### Problem description
Everything from the line containing "Image resolution: width=527" to the end of the listing, both included, should be returned exactly, apart from the pictures.
--- START ---
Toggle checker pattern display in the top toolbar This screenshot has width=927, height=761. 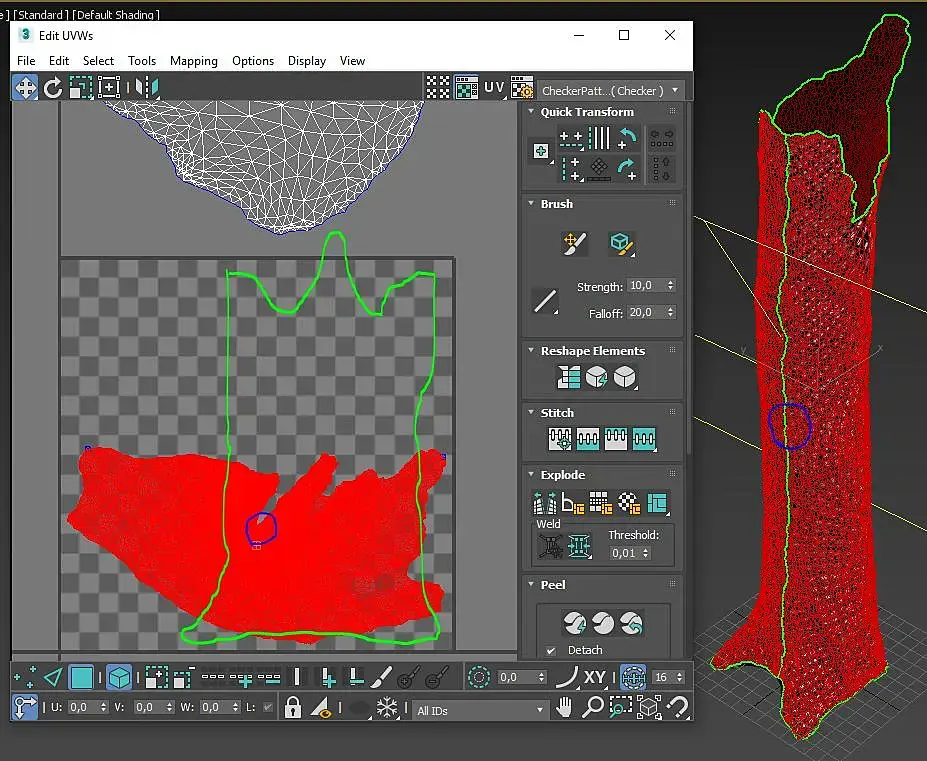[466, 88]
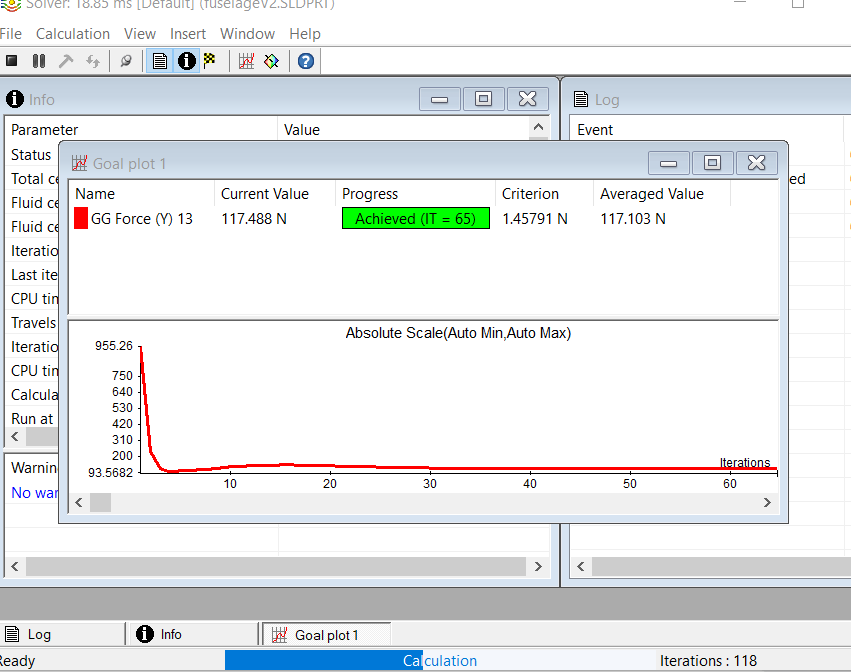The image size is (851, 672).
Task: Click the green Achieved progress bar
Action: [415, 219]
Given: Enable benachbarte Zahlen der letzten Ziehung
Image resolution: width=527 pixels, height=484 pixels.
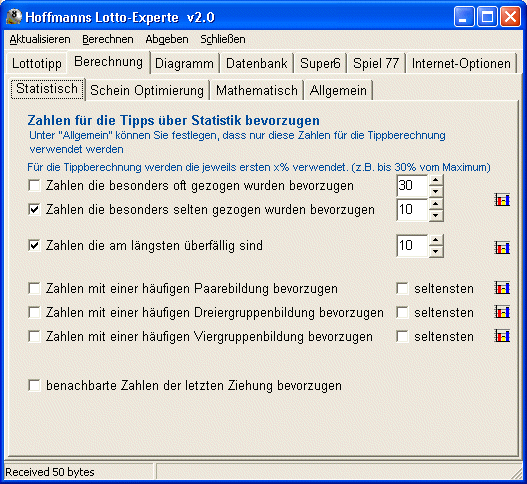Looking at the screenshot, I should (x=34, y=385).
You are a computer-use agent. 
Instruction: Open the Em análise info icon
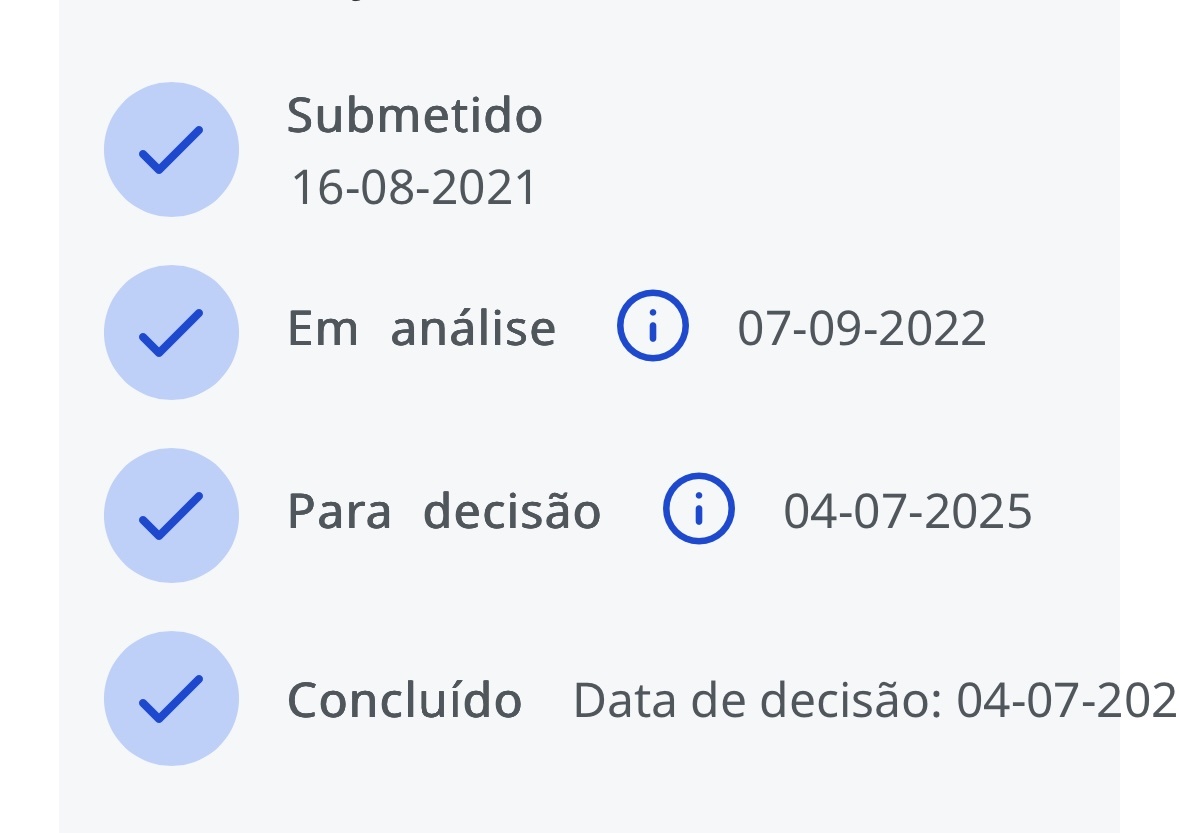click(x=653, y=327)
--- END ---
### Solution to this exercise
Image resolution: width=527 pixels, height=484 pixels.
Looking at the screenshot, I should (x=34, y=385).
You are a computer-use agent. 
Instruction: Open the Em análise info icon
click(x=653, y=327)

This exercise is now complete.